START Data section
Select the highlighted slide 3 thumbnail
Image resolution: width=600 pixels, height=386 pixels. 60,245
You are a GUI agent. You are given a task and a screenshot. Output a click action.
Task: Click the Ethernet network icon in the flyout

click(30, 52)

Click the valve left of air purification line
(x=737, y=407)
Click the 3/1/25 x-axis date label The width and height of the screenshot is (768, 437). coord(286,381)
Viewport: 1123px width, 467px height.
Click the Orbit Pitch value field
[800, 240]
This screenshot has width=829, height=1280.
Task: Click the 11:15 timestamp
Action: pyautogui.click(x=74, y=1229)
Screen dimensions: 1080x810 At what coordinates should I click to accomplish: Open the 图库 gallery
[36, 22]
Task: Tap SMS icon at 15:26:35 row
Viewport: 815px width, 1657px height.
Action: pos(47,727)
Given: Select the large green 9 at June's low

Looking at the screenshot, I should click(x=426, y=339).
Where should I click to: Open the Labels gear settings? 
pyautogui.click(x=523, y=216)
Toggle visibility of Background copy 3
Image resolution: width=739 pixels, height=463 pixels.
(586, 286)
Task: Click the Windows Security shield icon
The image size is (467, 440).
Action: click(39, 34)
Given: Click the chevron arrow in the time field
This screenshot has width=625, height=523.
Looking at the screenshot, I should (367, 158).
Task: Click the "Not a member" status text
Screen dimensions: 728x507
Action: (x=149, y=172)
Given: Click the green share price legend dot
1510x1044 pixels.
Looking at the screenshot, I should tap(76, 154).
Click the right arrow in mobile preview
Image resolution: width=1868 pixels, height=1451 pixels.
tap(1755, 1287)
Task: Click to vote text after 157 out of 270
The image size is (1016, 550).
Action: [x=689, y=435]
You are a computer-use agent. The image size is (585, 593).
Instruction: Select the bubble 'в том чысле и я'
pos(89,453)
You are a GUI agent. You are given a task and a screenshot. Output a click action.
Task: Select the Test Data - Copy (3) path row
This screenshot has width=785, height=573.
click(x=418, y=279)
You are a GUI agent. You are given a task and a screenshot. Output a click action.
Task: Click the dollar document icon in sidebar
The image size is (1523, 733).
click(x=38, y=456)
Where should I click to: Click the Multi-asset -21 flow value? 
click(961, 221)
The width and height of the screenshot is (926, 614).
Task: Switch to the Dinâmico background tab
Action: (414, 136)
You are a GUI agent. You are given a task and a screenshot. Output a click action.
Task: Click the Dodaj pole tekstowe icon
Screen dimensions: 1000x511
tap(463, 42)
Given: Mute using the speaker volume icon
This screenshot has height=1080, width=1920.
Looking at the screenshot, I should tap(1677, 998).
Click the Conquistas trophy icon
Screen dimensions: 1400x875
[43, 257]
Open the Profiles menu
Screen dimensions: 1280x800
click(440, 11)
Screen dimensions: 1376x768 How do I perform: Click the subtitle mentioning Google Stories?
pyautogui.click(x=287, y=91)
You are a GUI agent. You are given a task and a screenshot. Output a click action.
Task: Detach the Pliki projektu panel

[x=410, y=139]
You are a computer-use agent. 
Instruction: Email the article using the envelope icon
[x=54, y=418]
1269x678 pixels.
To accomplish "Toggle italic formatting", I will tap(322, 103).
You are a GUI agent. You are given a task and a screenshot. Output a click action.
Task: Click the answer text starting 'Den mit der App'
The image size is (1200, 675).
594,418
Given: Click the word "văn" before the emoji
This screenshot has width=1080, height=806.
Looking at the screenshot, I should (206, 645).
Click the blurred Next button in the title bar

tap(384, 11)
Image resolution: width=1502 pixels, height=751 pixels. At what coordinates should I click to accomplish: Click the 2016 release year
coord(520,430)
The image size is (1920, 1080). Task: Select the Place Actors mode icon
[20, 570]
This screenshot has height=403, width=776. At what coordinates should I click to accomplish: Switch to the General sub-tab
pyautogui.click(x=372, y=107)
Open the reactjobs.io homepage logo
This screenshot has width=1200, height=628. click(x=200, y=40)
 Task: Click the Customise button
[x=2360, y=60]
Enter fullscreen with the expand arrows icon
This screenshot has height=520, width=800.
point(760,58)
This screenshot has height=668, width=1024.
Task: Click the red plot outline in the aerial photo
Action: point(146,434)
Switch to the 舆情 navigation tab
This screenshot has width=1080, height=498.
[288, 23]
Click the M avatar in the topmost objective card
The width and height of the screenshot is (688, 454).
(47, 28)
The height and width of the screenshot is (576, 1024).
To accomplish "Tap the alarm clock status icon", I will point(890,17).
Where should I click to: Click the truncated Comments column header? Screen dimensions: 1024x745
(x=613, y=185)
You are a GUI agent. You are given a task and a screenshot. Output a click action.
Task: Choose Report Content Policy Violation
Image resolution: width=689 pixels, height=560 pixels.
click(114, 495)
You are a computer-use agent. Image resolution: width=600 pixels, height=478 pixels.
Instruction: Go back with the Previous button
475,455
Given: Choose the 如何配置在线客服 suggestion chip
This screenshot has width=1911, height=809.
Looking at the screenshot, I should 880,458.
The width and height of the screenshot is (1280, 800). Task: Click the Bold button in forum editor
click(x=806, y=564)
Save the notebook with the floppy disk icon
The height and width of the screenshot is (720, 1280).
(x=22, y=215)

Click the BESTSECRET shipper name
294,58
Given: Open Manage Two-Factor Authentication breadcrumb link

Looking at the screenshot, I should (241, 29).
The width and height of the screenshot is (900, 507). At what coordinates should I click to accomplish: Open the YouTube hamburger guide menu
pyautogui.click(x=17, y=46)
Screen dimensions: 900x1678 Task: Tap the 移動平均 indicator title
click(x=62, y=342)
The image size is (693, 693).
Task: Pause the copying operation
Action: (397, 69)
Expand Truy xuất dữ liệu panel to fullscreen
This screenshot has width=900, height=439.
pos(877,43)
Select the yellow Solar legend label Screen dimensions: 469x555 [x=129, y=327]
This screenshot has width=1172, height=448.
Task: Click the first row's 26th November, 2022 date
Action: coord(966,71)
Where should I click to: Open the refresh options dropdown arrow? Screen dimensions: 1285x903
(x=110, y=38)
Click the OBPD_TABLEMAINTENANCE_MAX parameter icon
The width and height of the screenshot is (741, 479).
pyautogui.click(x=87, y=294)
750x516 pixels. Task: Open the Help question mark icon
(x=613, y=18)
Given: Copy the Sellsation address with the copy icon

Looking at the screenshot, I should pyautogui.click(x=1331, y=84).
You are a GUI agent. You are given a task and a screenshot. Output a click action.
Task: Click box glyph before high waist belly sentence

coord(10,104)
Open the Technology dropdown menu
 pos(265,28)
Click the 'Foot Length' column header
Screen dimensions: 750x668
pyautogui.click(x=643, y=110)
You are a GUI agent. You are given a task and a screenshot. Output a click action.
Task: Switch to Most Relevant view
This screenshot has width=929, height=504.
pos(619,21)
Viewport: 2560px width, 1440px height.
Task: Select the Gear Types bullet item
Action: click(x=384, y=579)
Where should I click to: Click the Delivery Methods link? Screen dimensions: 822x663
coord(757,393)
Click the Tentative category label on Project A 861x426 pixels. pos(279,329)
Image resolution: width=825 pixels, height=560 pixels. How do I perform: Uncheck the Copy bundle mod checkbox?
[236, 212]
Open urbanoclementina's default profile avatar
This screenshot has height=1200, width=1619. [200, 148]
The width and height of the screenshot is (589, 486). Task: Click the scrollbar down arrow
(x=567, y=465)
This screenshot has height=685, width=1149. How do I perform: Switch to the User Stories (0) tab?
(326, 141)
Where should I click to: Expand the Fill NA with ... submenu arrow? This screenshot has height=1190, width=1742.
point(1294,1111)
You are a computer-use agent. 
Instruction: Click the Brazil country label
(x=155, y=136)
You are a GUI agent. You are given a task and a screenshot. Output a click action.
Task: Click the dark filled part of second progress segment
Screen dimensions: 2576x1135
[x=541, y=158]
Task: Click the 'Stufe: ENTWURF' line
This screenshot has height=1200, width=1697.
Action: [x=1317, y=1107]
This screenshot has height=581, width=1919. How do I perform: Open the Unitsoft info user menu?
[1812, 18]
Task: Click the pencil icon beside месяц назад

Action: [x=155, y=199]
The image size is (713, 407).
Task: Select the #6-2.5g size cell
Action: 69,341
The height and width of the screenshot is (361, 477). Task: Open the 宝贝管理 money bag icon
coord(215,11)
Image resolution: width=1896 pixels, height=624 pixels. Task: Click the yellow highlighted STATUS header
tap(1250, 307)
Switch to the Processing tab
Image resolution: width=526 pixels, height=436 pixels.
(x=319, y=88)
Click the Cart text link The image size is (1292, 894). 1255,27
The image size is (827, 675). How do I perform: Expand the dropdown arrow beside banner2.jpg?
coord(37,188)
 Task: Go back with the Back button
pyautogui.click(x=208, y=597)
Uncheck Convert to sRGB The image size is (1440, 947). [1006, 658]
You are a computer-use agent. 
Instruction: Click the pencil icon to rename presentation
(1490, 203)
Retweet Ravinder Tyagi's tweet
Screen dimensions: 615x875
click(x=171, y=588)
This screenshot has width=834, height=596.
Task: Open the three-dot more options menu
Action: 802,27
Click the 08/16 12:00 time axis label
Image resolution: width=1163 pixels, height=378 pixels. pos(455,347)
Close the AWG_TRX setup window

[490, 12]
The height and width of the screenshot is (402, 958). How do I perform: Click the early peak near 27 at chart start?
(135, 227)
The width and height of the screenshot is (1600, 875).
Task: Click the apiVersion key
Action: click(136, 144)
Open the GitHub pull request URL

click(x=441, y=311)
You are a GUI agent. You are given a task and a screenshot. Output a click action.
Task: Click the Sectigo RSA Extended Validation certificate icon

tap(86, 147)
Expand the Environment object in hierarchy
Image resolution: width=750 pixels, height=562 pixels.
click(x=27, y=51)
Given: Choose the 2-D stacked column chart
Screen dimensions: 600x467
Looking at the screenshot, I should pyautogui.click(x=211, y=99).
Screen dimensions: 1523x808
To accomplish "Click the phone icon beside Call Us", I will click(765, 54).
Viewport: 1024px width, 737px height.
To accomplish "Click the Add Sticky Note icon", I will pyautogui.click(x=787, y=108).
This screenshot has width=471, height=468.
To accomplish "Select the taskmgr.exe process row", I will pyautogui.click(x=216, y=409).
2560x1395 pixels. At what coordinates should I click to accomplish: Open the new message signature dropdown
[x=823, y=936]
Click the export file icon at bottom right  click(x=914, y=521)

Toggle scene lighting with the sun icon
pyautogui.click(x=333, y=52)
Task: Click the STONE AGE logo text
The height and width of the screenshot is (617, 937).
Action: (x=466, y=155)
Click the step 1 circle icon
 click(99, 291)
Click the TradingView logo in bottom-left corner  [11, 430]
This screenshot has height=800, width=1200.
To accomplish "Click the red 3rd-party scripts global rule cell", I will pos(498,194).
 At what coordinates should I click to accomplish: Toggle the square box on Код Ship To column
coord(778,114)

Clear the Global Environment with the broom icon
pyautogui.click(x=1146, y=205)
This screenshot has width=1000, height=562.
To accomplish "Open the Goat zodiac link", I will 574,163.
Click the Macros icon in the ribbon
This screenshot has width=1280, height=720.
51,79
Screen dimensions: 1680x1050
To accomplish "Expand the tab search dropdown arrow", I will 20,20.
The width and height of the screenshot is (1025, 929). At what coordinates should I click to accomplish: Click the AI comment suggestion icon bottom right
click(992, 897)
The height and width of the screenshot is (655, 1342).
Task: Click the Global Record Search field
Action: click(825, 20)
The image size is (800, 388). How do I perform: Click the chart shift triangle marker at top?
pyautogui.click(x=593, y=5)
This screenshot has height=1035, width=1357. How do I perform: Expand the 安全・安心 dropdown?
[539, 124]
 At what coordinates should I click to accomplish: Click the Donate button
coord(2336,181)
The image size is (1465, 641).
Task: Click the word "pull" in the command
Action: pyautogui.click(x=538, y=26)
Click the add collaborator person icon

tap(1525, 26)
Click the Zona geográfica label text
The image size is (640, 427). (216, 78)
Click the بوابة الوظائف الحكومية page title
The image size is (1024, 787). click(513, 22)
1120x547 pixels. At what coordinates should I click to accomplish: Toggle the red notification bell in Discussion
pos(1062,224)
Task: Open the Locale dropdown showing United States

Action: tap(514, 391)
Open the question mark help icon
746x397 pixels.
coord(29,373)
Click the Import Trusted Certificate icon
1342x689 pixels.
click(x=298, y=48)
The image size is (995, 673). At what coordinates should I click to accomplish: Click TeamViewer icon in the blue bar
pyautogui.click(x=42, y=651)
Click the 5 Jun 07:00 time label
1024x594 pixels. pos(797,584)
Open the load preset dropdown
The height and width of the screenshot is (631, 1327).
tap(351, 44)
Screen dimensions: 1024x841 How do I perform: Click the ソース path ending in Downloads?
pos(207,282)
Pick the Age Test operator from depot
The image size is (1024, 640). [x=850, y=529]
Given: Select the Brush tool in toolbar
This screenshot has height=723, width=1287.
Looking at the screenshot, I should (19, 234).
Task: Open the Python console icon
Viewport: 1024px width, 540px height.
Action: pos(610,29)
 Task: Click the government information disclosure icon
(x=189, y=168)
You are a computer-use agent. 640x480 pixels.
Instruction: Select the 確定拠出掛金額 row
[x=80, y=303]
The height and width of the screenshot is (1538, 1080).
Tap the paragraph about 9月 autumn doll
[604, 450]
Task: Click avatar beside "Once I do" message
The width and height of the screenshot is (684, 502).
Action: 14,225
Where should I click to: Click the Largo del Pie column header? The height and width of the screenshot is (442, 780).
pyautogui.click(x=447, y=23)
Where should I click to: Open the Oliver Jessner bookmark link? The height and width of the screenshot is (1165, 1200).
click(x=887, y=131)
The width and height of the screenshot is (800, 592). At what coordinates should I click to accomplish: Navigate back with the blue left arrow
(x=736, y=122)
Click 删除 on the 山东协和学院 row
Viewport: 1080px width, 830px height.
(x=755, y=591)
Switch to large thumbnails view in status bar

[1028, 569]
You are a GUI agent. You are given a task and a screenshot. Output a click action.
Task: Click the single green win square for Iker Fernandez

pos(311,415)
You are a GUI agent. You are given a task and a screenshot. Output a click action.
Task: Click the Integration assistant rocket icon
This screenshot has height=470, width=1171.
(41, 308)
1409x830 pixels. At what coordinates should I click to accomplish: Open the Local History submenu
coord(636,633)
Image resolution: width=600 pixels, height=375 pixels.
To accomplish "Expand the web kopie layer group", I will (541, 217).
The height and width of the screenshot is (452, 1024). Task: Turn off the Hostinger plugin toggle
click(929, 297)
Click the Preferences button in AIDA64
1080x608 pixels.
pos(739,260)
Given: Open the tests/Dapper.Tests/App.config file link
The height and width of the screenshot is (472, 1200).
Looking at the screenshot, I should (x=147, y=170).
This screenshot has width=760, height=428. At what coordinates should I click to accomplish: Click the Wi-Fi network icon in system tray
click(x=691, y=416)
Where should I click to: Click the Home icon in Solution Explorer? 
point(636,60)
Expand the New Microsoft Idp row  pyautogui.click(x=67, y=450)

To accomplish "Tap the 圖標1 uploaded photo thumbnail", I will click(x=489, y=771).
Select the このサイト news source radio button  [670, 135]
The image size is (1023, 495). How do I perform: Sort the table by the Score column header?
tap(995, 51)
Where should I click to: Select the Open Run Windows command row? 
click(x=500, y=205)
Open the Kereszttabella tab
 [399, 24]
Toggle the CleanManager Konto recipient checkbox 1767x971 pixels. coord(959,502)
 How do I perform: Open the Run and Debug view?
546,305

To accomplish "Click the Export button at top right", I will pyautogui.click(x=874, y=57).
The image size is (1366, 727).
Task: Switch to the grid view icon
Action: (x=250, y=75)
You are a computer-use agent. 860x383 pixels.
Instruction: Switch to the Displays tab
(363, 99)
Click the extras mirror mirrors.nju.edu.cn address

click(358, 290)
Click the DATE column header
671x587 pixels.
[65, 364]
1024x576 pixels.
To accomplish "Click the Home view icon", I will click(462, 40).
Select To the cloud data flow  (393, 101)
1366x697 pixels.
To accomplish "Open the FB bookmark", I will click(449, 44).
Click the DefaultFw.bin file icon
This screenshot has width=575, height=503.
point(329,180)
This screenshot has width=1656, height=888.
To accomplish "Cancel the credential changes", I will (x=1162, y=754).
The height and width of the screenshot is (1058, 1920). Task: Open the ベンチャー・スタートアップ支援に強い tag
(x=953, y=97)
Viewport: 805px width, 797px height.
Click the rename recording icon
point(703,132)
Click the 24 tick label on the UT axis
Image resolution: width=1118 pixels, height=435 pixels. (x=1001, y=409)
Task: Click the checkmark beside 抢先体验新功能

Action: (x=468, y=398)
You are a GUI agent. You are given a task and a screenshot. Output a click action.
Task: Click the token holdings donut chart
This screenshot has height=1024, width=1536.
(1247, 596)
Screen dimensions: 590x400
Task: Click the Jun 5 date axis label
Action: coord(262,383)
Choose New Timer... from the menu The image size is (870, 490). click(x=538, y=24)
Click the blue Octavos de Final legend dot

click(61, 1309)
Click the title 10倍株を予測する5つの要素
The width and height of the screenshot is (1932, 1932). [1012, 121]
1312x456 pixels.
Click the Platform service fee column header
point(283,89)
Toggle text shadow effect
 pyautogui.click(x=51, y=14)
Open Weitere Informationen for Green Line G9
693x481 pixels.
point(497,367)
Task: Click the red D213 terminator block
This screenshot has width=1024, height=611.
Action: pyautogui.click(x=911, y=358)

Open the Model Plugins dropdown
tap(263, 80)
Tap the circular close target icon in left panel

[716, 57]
END Data section
**Exercise details**
Above are the entries. Copy exactly the part that opens with the line containing "Task: Select the Test" and closes with the line containing "Given: Click the word", and no more.

**Task solution**
Task: Select the Test Data - Copy (3) path row
This screenshot has width=785, height=573.
click(x=418, y=279)
You are a GUI agent. You are given a task and a screenshot. Output a click action.
Task: Click the dollar document icon in sidebar
The image size is (1523, 733).
click(x=38, y=456)
Where should I click to: Click the Multi-asset -21 flow value? 
click(961, 221)
The width and height of the screenshot is (926, 614).
Task: Switch to the Dinâmico background tab
Action: (414, 136)
You are a GUI agent. You are given a task and a screenshot. Output a click action.
Task: Click the Dodaj pole tekstowe icon
Screen dimensions: 1000x511
tap(463, 42)
Given: Mute using the speaker volume icon
This screenshot has height=1080, width=1920.
Looking at the screenshot, I should tap(1677, 998).
Click the Conquistas trophy icon
Screen dimensions: 1400x875
[43, 257]
Open the Profiles menu
Screen dimensions: 1280x800
click(440, 11)
Screen dimensions: 1376x768 How do I perform: Click the subtitle mentioning Google Stories?
pyautogui.click(x=287, y=91)
You are a GUI agent. You are given a task and a screenshot. Output a click action.
Task: Detach the Pliki projektu panel

[x=410, y=139]
You are a computer-use agent. 
Instruction: Email the article using the envelope icon
[x=54, y=418]
1269x678 pixels.
To accomplish "Toggle italic formatting", I will tap(322, 103).
You are a GUI agent. You are given a task and a screenshot. Output a click action.
Task: Click the answer text starting 'Den mit der App'
The image size is (1200, 675).
594,418
Given: Click the word "văn" before the emoji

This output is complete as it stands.